Não se vá -intérpretes Jane e Erondi 1977


a música brasileira na franÇa

E essas trocas musicais se fizeram da França para o Brasil , mas também aconteceram no sentido contrário. A França, por sua vez, se apaixonou pelo nosso samba e a bossa nova.


Partido Alto – Chico Buarque de Holanda 1972

Qui c’est celui-là ? (Quem é esse ai ?) Pierre Vassiliu 1973.

Título número um na França em 1974.  Adaptação de Partido Alto de Chico Buarque.

O disco do mesmo nome vendeu 300.000 cópias em quatro meses. O “partido alto” em francês não envelheceu e até hoje anima as festas e noitadas de nostálgicos.


Samba da Benção autor Vinicius de Moraes 1967

Saravah –Pierre Bayrou – filme Um Homem, Uma Mulher 1966.

Espere até 21 segundos do filme. Um dos meus filmes preferidos da Sessão Coruja. O artista Pierre Bayrou veio ao Rio e escutou a canção antes mesmo de ser gravada no Brasil. De volta à França, Pierre Bayrou convenceu Claude Lelouche a mudar o cenário de seu filme pra introduzir a sua versão em francês de Samba da Benção.

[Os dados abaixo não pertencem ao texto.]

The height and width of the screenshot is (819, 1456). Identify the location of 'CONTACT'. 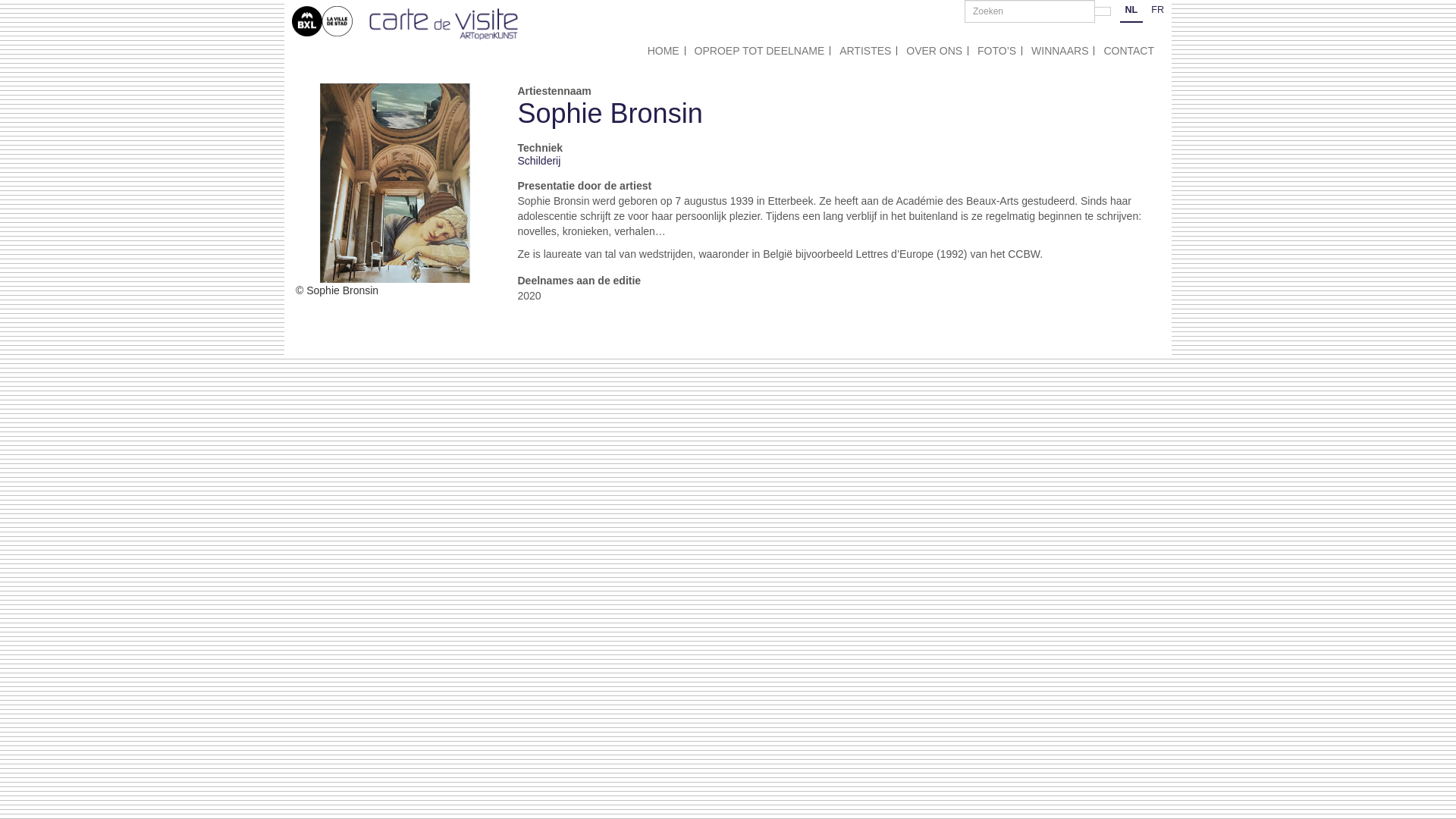
(1097, 49).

Enfim, mesmo se o turismo está letárgico, a França ainda tem muita história para contar. Sua ligação com o Brasil e influência no mundo é atemporal. Assim como, a influência da música brasileira na França também não deixa nada à desejar, é claro.

Começamos com o pesadelo de Frank Sinatra e acabamos fazendo um passeio musical no passado *3. Nada mais adequado para uma terça feira de Carnaval.

Espero que tenha gostado.  Abraços e a semana que vêm tem mais!


Outros

Águas de Março, Vanessa Paradis
Bia, Coração Vagabundo
Henry Salvador, Eu sei que vou te amar
Brigitte Bardot canta bossa nova
Jeanne Moreau canta samba
Patrick Bruel e Chico Buarque
France Gall Maria Vai Com As Outras – Vinicuis de Moraes
Anos 30, quiça onde tudo começou!

Notas:

*1 De acordo com dados da Organização Mundial do Turismo, desde a década de 1990, a França tornou-se o principal destino turístico do mundo  (89 milhões de turistas internacionais em 2017).

*2 My Way é uma das músicas mais gravadas no mundo com Yesterday dos Beatles e Georgia on My Mind escritas e gravadas em 1930 por Hoagy Carmichael e Stuart Gorrell, e popularizada em 1960 por Ray Charles7.

De acordo com o relatório de 2012 da SACEM, graças ao sucesso de My Way, “Comme d’Habitude” continua sendo a canção francesa mais exportada. As receitas anuais somam mais de um milhão de euros.

*3 Não gosto mesmo de introdução, desenvolvimento e conclusão.